The foregoing features, technical features, advantages and embodiments are further described in the following detailed description of the preferred embodiments, which is to be read in connection with the accompanying drawings.

Fig. 1 is a schematic structural diagram of an active coke regeneration system according to an embodiment of the present invention.

The reference numbers illustrate:

1. the system comprises a regeneration device, 11, a heating section, 111, a high-temperature gas outlet, 112, a high-temperature gas inlet, 12, a desorption section, 121, a regeneration gas outlet, 13, a cooling section, 131, a low-temperature gas outlet, 132, a low-temperature gas inlet, 2, a first fan, 3, a heater, 4, a second fan, 5, a first conveying sleeve, 6, a second conveying sleeve, 7, a dust remover and 8, a byproduct preparation device.

Detailed Description

In the following description, for purposes of explanation and not limitation, specific details are set forth, such as particular system structures, techniques, etc. in order to provide a thorough understanding of the embodiments of the present application. However, it will be apparent to one skilled in the art that the present application may be practiced in other embodiments that depart from these specific details. In other instances, detailed descriptions of well-known systems, devices, circuits, and methods are omitted so as not to obscure the description of the present application with unnecessary detail.

It will be understood that the terms "comprises" and/or "comprising," when used in this specification and the appended claims, specify the presence of stated features, integers, steps, operations, elements, and/or components, but do not preclude the presence or addition of one or more other features, integers, steps, operations, elements, components, and/or groups thereof.

For the sake of simplicity, only the parts relevant to the present invention are schematically shown in the drawings, and they do not represent the actual structure as a product. In addition, in order to make the drawings concise and understandable, components having the same structure or function in some of the drawings are only schematically illustrated or only labeled. In this document, "one" means not only "only one" but also a case of "more than one".

It should be further understood that the term "and/or" as used in this specification and the appended claims refers to and includes any and all possible combinations of one or more of the associated listed items.

In the embodiments shown in the drawings, the directions (such as up, down, left, right, front, and rear) are used to explain the structure and movement of the various components of the present invention not absolutely, but relatively. These illustrations are appropriate when these components are in the positions shown in the figures. If the description of the positions of these components changes, the indication of these directions changes accordingly.

In addition, in the description of the present application, the terms "first", "second", and the like are used only for distinguishing the description, and are not intended to indicate or imply relative importance.

In order to more clearly illustrate embodiments of the present invention or technical solutions in the prior art, specific embodiments of the present invention will be described below with reference to the accompanying drawings.
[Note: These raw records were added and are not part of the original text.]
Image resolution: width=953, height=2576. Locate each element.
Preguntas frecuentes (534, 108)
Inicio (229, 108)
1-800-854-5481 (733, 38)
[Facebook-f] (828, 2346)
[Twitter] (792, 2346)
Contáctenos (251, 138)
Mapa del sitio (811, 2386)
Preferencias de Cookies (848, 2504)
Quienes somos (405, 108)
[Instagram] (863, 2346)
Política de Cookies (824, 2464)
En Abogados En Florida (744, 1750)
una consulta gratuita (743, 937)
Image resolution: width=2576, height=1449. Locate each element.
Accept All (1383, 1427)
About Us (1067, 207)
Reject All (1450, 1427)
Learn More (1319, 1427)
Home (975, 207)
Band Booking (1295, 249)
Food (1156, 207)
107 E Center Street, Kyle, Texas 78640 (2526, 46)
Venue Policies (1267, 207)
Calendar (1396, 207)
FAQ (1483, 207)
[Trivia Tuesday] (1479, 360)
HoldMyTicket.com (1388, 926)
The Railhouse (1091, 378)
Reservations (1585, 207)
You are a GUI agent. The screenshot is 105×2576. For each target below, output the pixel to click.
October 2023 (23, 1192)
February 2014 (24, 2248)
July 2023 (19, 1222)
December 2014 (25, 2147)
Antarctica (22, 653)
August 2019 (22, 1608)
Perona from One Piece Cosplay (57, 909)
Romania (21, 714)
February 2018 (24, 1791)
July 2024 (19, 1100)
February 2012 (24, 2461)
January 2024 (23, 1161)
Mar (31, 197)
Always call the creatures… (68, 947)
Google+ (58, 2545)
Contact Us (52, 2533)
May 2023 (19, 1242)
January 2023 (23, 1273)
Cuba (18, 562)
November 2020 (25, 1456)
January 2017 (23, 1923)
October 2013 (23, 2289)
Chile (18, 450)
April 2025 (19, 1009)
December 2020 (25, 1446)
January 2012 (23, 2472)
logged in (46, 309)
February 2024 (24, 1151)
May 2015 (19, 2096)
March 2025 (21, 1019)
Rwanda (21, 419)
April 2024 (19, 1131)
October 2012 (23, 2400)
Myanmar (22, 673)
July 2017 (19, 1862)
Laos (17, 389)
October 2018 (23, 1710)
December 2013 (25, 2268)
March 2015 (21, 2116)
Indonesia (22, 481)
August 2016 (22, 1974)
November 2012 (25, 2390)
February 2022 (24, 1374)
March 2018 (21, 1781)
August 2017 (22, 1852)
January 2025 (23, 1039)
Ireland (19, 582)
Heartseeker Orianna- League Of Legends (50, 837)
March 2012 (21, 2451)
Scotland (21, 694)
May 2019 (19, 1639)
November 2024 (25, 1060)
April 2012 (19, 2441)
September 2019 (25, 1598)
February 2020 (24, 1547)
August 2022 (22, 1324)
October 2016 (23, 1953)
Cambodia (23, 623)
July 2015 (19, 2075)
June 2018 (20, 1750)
It is obvious that the drawings in the following description are only examples of the invention, and that for a person skilled in the art, other drawings and embodiments can be obtained from these drawings without inventive effort.

As a specific example, as shown in fig. 1, the present example provides an active coke regenerating system comprising: the regeneration device 1, the first conveying sleeve 5, the dust remover 7 and the second conveying sleeve 6. The regeneration device 1 comprises a heating section 11, an analysis section 12 and a cooling section 13 which are sequentially arranged from top to bottom, wherein the heating section 11 is used for heating the active coke, the analysis section 12 is used for analyzing the active coke, and the cooling section 13 is used for cooling the active coke. First conveying sleeve 5 includes first inner tube and first outer tube, and first outer tube cover is established in the outside of first inner tube, and forms the circulation passageway between first inner tube and the first outer tube, the both ends of first outer tube respectively with the import and the heater export intercommunication of heating section, the connection position of first outer tube and the import of heating section is established in the outside of analytic section 12 to form the circulation passageway with analytic section 12, the export intercommunication of first inner tube and analytic section 12 for the circulation regeneration gas. The dust remover 7 is communicated with the first inner pipe and is used for removing dust from the regenerated gas. The second conveying sleeve 6 comprises a second inner pipe and a second outer pipe, the second outer pipe is sleeved outside the second inner pipe, a circulation channel is formed between the second inner pipe and the second outer pipe, the second outer pipe is communicated with an outlet of the cooling section 13, and the second inner pipe is communicated with the dust remover 7 and used for discharging the regenerated gas after dust removal.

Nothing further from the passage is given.